*** Extracted material Section Begins ***
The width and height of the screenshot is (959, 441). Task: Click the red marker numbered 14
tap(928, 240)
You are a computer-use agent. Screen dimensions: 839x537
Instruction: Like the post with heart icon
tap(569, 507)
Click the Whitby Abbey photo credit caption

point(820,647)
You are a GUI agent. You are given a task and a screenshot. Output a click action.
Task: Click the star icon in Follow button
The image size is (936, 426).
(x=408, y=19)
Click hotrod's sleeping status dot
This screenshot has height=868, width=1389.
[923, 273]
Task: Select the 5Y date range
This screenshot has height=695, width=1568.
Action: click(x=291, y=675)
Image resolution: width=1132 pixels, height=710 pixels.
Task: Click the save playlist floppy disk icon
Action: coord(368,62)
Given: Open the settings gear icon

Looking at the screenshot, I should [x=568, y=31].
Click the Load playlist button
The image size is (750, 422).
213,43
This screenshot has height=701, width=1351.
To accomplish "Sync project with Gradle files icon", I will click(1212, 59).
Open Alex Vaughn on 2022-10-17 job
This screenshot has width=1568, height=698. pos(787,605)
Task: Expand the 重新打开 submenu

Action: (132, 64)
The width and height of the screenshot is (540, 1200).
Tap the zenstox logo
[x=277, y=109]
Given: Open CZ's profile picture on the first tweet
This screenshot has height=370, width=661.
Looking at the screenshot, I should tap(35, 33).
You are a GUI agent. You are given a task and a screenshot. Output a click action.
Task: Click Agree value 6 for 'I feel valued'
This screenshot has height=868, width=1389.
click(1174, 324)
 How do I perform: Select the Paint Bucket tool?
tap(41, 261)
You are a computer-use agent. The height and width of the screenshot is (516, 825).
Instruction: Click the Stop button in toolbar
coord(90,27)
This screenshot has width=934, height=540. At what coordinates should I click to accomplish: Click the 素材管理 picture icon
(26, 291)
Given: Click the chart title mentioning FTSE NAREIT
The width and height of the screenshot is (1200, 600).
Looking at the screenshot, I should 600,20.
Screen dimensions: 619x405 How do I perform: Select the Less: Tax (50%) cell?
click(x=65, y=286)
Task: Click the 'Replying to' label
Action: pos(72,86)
*** Extracted material Section Ends ***
Task to carry out:
Reproduce exactly the lines from the one containing "Given: Open the settings gear icon" through the last line of the records above, including both, and nothing else.

Response for this exercise:
Given: Open the settings gear icon

Looking at the screenshot, I should [x=568, y=31].
Click the Load playlist button
The image size is (750, 422).
213,43
This screenshot has height=701, width=1351.
To accomplish "Sync project with Gradle files icon", I will click(1212, 59).
Open Alex Vaughn on 2022-10-17 job
This screenshot has width=1568, height=698. pos(787,605)
Task: Expand the 重新打开 submenu

Action: (132, 64)
The width and height of the screenshot is (540, 1200).
Tap the zenstox logo
[x=277, y=109]
Given: Open CZ's profile picture on the first tweet
This screenshot has height=370, width=661.
Looking at the screenshot, I should tap(35, 33).
You are a GUI agent. You are given a task and a screenshot. Output a click action.
Task: Click Agree value 6 for 'I feel valued'
This screenshot has height=868, width=1389.
click(1174, 324)
 How do I perform: Select the Paint Bucket tool?
tap(41, 261)
You are a computer-use agent. The height and width of the screenshot is (516, 825).
Instruction: Click the Stop button in toolbar
coord(90,27)
This screenshot has width=934, height=540. At what coordinates should I click to accomplish: Click the 素材管理 picture icon
(26, 291)
Given: Click the chart title mentioning FTSE NAREIT
The width and height of the screenshot is (1200, 600).
Looking at the screenshot, I should 600,20.
Screen dimensions: 619x405 How do I perform: Select the Less: Tax (50%) cell?
click(x=65, y=286)
Task: Click the 'Replying to' label
Action: pos(72,86)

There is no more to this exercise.